▶ _Records for the exercise_:
+++

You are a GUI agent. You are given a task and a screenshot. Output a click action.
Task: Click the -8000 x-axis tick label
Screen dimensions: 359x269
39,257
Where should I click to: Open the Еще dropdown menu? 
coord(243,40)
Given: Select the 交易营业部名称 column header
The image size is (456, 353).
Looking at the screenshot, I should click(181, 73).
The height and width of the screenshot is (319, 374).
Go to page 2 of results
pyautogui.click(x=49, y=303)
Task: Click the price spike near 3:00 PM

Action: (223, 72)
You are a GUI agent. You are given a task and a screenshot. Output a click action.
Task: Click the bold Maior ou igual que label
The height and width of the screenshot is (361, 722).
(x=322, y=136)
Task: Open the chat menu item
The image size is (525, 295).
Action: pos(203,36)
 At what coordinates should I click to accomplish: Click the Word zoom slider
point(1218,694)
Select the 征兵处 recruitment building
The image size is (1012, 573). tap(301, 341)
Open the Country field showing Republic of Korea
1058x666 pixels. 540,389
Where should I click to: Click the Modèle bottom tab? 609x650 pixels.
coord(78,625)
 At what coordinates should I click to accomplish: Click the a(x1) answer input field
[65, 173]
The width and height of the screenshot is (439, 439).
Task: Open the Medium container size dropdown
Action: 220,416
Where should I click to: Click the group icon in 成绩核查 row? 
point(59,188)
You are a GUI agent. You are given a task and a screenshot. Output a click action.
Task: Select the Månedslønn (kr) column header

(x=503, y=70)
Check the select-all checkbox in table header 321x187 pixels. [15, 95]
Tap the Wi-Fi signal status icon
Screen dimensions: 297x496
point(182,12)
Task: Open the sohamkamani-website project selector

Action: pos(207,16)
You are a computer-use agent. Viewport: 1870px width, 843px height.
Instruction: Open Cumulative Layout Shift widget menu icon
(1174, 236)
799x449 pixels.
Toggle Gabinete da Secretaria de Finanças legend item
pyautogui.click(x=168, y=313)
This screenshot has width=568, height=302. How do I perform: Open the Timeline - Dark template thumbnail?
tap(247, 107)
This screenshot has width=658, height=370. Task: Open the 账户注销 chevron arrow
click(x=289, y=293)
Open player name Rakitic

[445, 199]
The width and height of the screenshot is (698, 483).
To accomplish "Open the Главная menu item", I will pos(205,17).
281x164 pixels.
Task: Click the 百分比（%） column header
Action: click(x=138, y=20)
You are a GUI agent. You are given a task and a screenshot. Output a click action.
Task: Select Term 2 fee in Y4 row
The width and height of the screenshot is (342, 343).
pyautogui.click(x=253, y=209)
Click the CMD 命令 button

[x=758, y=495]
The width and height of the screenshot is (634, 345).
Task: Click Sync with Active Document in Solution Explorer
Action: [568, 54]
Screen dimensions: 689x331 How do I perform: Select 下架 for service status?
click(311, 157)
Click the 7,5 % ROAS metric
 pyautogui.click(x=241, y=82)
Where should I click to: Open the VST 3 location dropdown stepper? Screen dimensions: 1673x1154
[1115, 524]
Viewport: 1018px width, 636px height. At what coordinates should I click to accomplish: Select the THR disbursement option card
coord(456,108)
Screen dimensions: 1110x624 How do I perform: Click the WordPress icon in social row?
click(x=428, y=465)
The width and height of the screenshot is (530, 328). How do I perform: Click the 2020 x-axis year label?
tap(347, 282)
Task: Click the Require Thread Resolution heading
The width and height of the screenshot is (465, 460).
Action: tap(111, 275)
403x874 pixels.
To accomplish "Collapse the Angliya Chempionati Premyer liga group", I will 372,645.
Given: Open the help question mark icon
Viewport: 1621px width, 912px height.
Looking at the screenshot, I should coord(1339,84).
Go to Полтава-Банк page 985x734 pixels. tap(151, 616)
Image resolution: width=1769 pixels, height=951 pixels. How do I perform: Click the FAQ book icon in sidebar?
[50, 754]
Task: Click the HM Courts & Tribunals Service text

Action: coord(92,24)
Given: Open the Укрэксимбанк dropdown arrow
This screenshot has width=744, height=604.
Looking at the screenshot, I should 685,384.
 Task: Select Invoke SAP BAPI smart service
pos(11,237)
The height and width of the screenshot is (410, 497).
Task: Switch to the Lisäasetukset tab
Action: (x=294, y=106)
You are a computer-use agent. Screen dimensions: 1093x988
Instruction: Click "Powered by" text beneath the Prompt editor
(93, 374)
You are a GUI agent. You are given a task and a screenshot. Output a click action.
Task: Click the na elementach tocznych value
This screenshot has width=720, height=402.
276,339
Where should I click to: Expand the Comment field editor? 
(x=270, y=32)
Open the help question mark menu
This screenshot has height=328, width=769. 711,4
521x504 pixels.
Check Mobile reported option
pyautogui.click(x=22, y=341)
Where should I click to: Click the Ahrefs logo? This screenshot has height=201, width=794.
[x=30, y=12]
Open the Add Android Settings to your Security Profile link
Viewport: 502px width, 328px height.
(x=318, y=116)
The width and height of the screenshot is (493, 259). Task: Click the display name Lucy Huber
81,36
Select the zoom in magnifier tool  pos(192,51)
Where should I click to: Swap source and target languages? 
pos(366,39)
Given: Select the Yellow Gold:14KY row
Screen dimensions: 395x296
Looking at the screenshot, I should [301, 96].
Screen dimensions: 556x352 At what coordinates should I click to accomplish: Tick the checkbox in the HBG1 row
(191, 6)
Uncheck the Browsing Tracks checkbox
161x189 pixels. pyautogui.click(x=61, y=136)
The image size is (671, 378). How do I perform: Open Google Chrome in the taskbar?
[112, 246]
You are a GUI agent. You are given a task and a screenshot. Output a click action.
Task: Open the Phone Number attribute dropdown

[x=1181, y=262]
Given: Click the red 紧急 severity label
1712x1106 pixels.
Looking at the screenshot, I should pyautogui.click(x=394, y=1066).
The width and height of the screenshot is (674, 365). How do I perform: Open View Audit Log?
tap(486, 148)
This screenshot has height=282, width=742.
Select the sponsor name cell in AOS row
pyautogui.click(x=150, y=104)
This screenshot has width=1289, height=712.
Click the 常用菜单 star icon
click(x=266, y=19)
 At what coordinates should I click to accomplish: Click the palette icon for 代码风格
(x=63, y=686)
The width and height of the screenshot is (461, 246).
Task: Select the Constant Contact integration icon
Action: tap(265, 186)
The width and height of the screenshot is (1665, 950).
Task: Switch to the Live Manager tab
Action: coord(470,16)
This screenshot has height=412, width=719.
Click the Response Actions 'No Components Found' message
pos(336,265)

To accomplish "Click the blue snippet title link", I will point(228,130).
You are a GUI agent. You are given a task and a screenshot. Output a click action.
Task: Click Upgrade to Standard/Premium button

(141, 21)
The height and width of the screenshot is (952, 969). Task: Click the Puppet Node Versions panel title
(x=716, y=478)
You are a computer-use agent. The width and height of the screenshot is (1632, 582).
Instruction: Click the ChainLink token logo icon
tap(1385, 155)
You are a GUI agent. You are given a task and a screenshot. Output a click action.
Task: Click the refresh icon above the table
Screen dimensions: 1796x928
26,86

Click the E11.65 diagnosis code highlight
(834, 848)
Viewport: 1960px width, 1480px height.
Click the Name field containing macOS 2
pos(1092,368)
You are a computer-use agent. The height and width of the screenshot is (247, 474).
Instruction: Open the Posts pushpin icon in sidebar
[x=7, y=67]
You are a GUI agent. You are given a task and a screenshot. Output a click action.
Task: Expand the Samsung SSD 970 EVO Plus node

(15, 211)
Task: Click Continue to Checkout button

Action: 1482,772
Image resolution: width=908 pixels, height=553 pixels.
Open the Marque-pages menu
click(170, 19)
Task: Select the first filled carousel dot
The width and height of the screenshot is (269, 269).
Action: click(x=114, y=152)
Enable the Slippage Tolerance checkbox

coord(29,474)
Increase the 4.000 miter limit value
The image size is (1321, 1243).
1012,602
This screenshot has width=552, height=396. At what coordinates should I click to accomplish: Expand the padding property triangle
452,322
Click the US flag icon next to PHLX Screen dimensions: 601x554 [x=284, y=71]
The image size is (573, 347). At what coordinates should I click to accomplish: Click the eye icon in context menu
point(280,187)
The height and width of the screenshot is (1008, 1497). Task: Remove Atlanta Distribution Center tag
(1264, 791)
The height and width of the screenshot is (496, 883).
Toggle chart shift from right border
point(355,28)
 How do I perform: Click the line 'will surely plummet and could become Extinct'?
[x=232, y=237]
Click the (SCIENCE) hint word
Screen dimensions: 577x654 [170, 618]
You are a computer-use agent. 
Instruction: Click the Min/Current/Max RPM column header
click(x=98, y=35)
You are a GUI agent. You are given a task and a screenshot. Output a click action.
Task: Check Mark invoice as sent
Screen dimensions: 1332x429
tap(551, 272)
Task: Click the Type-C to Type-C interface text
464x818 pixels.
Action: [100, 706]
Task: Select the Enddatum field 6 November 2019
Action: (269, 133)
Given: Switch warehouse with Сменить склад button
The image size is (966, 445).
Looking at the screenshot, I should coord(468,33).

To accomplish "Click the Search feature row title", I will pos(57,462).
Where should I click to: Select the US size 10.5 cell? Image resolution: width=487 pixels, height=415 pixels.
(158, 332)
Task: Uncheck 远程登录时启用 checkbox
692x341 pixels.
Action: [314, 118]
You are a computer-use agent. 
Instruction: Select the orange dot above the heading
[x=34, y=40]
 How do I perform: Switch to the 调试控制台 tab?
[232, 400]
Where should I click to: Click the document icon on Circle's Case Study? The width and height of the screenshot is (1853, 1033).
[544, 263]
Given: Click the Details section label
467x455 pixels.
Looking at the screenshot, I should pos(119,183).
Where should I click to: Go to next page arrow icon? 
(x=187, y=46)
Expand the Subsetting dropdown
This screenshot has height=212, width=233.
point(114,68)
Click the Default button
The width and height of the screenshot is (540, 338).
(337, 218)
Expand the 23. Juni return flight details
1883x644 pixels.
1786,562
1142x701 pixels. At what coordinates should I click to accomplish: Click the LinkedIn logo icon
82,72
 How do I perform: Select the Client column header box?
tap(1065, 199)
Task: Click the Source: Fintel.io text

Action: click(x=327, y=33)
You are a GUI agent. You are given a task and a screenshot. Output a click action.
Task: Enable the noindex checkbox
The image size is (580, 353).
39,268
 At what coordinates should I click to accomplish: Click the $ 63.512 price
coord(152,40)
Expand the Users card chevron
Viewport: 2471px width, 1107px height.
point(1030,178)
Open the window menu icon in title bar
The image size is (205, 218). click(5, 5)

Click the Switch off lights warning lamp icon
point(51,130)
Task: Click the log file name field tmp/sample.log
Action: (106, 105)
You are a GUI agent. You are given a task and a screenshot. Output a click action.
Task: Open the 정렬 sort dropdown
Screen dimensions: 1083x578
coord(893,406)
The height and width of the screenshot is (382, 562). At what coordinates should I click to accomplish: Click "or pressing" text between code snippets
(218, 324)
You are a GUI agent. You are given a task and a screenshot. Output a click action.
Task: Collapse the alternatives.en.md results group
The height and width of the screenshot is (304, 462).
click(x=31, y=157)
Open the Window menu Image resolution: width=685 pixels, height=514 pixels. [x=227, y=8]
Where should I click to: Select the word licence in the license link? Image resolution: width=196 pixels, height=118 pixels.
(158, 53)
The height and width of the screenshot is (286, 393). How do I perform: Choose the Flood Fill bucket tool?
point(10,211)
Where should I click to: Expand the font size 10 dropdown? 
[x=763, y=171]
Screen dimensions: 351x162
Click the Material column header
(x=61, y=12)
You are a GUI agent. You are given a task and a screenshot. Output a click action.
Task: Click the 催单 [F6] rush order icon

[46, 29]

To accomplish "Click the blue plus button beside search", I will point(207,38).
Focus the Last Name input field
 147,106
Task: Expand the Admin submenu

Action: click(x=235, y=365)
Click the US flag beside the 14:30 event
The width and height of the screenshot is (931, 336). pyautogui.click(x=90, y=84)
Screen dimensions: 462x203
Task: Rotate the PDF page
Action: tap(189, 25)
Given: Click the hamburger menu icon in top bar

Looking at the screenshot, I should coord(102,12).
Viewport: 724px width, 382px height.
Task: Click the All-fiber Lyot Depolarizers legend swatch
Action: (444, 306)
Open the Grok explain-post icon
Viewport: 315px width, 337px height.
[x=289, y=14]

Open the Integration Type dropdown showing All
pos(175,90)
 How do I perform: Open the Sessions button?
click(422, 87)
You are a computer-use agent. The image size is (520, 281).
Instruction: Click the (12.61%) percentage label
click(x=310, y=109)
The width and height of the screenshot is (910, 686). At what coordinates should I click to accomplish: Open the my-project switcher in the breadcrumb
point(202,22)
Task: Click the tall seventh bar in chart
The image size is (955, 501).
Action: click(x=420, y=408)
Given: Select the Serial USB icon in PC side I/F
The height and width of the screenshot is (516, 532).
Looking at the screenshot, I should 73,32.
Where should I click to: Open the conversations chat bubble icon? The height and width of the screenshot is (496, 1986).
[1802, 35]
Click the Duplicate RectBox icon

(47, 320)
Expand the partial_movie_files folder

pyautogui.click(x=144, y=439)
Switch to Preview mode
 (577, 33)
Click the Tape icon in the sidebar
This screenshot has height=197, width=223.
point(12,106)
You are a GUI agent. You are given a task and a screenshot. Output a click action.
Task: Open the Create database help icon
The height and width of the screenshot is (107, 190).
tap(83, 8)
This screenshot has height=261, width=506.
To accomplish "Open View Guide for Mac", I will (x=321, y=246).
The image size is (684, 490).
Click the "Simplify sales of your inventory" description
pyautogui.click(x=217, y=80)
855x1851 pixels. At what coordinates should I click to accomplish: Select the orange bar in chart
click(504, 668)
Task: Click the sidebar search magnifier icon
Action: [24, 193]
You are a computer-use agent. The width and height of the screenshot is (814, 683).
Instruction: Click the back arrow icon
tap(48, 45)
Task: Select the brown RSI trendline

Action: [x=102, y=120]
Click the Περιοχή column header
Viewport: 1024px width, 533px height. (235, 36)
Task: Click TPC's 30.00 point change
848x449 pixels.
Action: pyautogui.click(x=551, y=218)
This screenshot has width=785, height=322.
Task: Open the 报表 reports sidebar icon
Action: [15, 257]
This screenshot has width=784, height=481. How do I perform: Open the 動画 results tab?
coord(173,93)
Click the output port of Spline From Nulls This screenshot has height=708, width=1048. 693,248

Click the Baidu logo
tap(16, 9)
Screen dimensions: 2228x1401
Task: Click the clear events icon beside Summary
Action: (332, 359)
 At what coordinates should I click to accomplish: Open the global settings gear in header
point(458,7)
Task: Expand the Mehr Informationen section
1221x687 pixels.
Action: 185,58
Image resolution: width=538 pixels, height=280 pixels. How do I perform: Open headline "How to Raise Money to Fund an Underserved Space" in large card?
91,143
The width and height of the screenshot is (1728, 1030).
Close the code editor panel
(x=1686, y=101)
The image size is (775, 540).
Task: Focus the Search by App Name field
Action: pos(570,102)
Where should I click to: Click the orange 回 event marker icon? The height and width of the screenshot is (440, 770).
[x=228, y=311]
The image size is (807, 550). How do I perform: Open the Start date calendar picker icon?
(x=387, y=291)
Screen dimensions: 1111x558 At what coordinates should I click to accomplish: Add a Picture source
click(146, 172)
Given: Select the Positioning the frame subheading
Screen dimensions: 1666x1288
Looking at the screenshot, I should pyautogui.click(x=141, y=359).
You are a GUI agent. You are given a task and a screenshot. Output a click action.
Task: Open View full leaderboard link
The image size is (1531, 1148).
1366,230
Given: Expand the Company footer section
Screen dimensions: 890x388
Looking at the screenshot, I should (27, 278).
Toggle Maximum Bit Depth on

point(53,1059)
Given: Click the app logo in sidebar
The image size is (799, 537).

+++

▶ _Goal of the exercise_: From the material above, number each line from the one containing "Given: Select the Serial" through the one containing "Viewport: 1024px width, 533px", both included, as a list, and leave out the blank lines.

▶ _The solution_:
1. Given: Select the Serial USB icon in PC side I/F
2. The height and width of the screenshot is (516, 532).
3. Looking at the screenshot, I should 73,32.
4. Where should I click to: Open the conversations chat bubble icon? The height and width of the screenshot is (496, 1986).
5. [1802, 35]
6. Click the Duplicate RectBox icon
7. (47, 320)
8. Expand the partial_movie_files folder
9. pyautogui.click(x=144, y=439)
10. Switch to Preview mode
11.  (577, 33)
12. Click the Tape icon in the sidebar
13. This screenshot has height=197, width=223.
14. point(12,106)
15. You are a GUI agent. You are given a task and a screenshot. Output a click action.
16. Task: Open the Create database help icon
17. The height and width of the screenshot is (107, 190).
18. tap(83, 8)
19. This screenshot has height=261, width=506.
20. To accomplish "Open View Guide for Mac", I will (x=321, y=246).
21. The image size is (684, 490).
22. Click the "Simplify sales of your inventory" description
23. pyautogui.click(x=217, y=80)
24. 855x1851 pixels. At what coordinates should I click to accomplish: Select the orange bar in chart
25. click(504, 668)
26. Task: Click the sidebar search magnifier icon
27. Action: [24, 193]
28. You are a computer-use agent. The width and height of the screenshot is (814, 683).
29. Instruction: Click the back arrow icon
30. tap(48, 45)
31. Task: Select the brown RSI trendline
32. Action: [x=102, y=120]
33. Click the Περιοχή column header
34. Viewport: 1024px width, 533px height. (235, 36)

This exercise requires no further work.